Então se você quer continuar performando feminilidade, por exemplo, ok. A escolha é sua, sim. E ninguém vai te “tirar a carteirinha de feminista” — a não ser que você comece a tratar essa escolha como um ato político feminista.

Quanto à segunda crítica, eu digo o seguinte: sim, existem diversas mulheres em diversos contextos diferentes e que acumulam, portanto, opressões diferentes. Neste blog nós frequentemente pautamos o quanto a opressão vivenciada pela mulher branca é diferente daquela vivenciada pela mulher negra, e o quanto é importante racializar o feminismo para que ele dê conta de realmente pautar a libertação da mulher de maneira efetiva.

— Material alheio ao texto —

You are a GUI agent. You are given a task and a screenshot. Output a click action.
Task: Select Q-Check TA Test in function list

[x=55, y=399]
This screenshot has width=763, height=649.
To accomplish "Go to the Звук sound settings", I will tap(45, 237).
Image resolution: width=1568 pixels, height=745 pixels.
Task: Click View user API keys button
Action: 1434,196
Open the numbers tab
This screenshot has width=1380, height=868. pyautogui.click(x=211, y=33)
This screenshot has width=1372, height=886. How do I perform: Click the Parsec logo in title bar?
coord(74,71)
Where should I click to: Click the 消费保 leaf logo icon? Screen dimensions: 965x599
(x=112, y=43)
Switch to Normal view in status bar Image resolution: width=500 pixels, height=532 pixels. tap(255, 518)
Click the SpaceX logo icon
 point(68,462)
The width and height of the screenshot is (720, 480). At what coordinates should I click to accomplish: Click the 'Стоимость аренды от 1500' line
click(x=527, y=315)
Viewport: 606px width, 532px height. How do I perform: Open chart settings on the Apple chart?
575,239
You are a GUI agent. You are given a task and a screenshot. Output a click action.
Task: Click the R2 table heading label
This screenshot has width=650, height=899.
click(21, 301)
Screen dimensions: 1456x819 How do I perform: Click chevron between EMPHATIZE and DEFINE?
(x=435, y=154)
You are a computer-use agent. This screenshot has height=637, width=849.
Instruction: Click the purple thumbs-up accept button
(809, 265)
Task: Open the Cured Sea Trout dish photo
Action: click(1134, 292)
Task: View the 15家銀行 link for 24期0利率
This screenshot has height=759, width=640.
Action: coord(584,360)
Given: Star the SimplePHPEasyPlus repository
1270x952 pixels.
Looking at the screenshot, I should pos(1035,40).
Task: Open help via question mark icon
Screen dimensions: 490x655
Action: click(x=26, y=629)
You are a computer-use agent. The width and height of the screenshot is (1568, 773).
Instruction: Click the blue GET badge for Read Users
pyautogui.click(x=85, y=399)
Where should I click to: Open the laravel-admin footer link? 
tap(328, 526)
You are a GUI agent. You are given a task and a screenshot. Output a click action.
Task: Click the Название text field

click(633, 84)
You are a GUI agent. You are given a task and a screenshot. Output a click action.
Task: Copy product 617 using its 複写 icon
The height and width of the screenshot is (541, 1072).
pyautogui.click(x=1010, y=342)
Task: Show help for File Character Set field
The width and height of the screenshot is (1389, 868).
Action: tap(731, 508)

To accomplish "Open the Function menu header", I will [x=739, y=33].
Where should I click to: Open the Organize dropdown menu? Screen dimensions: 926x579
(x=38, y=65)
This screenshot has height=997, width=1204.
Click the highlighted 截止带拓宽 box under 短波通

Mas o que o feminismo materialista — ou radical — busca evidenciar é que, independentemente de cor, classe, idade ou nacionalidade, as mulheres compartilham uma opressão pelo simples fato de serem mulheres; ou seja: a base de nossa opressão é sexual. E isso pode ser observado com facilidade mundo afora, mesmo que haja diferenças (marcadas por, por exemplo, cultura e religião) na forma como essa opressão se manifesta. A generalização é uma ferramenta necessária quando tratamos de materialidades.

E se todas compartilhamos a mesma opressão, é possível, sim, desenhar pautas comuns a todas as mulheres, que nos libertariam todas da opressão a nível sexual. Não é difícil pensar em pautas comuns a todas nós: o fim da maternidade compulsória, a abolição da prostituição e da pornografia, a institucionalização de direitos sexuais e reprodutivos (como o direito ao aborto), e o fim da cultura do estupro.

Feminismo que não luta contra a supremacia masculina não é feminismo.

Feminismo é um movimento político-social pela libertação de todas as mulheres.

Feminismo não é sobre seu bem-estar, sobre sua autoestima ou sobre sua individualidade, apesar de muitas vezes nos fazer bem a nível individual. É sobre mais do que isso, mais do que eu, mais do que você. E, muitas vezes, vai envolver a responsabilização do Estado.

É por essas e outras que feminismo e liberalismo são incompatíveis.